Meeting di Padova

Le graduatorie World Athletics premiano l'evento di Assindustria Sport per i suoi contenuti tecnici: è il secondo in Italia dopo il Golden Gala

Foto di Luigi Scantamburlo


Una splendida conferma. Le graduatorie dalla Iaaf - l’Associazione Internazionale delle Federazioni di Atletica Leggera - sono inoppugnabili e parlano chiaramente. Quelle appena sfornate assegnano al Meeting internazionale “Città di Padova” di domenica 3 settembre una “competition ranking” di 83.837 punti, piazzando l’evento organizzato da Assindustria Sport al secondo posto tra le manifestazioni che si sono tenute in Italia nel 2023, dietro al solo Golden Gala Pietro Mennea, ribadendo il risultato del 2022. La valutazione tiene conto dei primi 5 risultati tecnici delle 12 migliori gare, sommandoli, e di una serie di altri parametri legati agli atleti presenti. 42° nelle gerarchie mondiali, l’evento patavino è uno dei soli sei ospitati dal Belpaese presenti nella top 100 mondiale (alle sue spalle ci sono il “Città di Savona”, 52°, lo Sport e Solidarietà di Lignano, 68°, il Grifone Meeting di Grosseto, 88°, e il “Città di Lucca”, 95°). 

 

«Non possiamo che essere orgogliosi di questo risultato», commenta il presidente della società gialloblù Roberto Gasparetto, «perché conferma che la scelta del programma-gare, di livello tecnico alto e omogeneo, è stata azzeccata, e che lo Stadio Colbachini è ottimamente performante.
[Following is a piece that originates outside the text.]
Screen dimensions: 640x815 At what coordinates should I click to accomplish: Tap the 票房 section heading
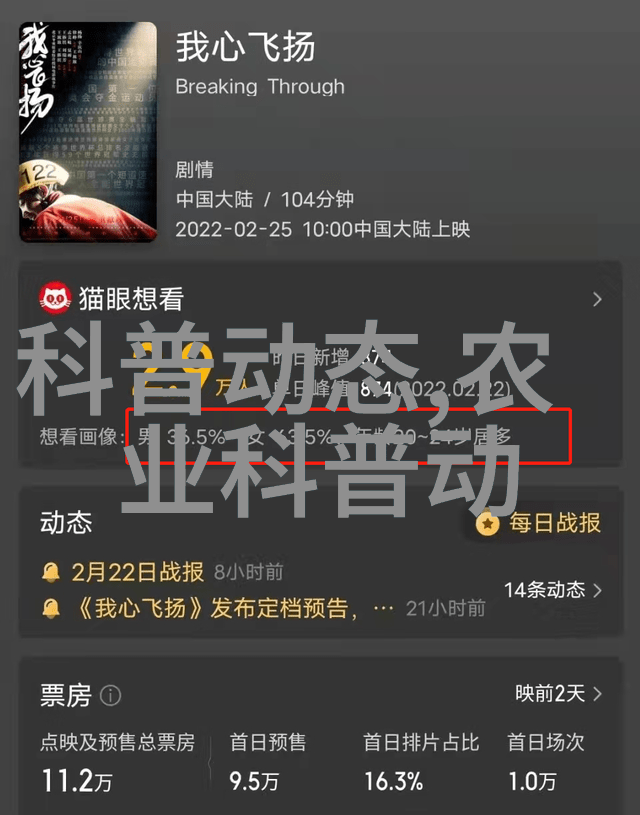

A regalarci ancora più soddisfazione del ranking internazionale sono la risposta del pubblico, che ha riempito le tribune regalandoci il tutto esaurito, e il generale entusiasmo espresso dagli atleti e dai loro manager, che hanno rimarcato quanto l’accoglienza e i servizi offerti siano stati ottimi, rimanendo inoltre ammaliati dalla bellezza della città e dell’intero territorio. Oggi, in sede di bilancio, siamo contenti di sottolineare che il Meeting ha saputo coinvolgere atleti provenienti da 31 nazioni, facendo parlare di noi anche all’estero e confermandosi una vetrina unica e preziosa per promuovere il nostro territorio. In questo quadro la presenza azzurra è stata importante e di qualità, a conferma dello stato di salute del movimento: per il prossimo anno contiamo di implementarla ancora». 

 

Negli occhi degli appassionati restano i 2 record della manifestazione realizzati in questa XXXVI edizione. A “pagare” di più, in termini di punteggio tecnico, è stato quello messo a segno nel getto del peso dall’argento europeo indoor Zane Weir, che ha migliorato il suo primato personale imponendosi con 22.44 metri e andando a porsi subito alle spalle di Alessandro Andrei nelle graduatorie italiane all-time: 1.267 i punti da lui ottenuti. Ma che quella del peso sia stata una gara stellare lo testimonia il fatto che al secondo posto della classifica “tecnica” generale figuri il plurimedagliato Joe Kovacs che, arrivando a 22.40, ne ha raccolti 1.264, con l’argento di Budapest Leonardo Fabbri terzo con 21.49 metri e 1.210 punti. Notevole però anche il risultato dei 1.500, perché il “duello” tra gli azzurri Ali Mohad Abdikadar, primo in volata in 3’33”79, e Ossama Meslek, secondo in 3’33”92, ha fruttato rispettivamente 1.191 e 1.190 punti. Altra grande protagonista l’azzurra Nadia Battocletti, che, bloccando il cronometro dopo 4’03”34, ne ha messi assieme 1.179, realizzando il secondo record del Meeting oltre che il suo primato personale sulla distanza, con un risultato che la posiziona al sesto posto nelle liste italiane di ogni tempo.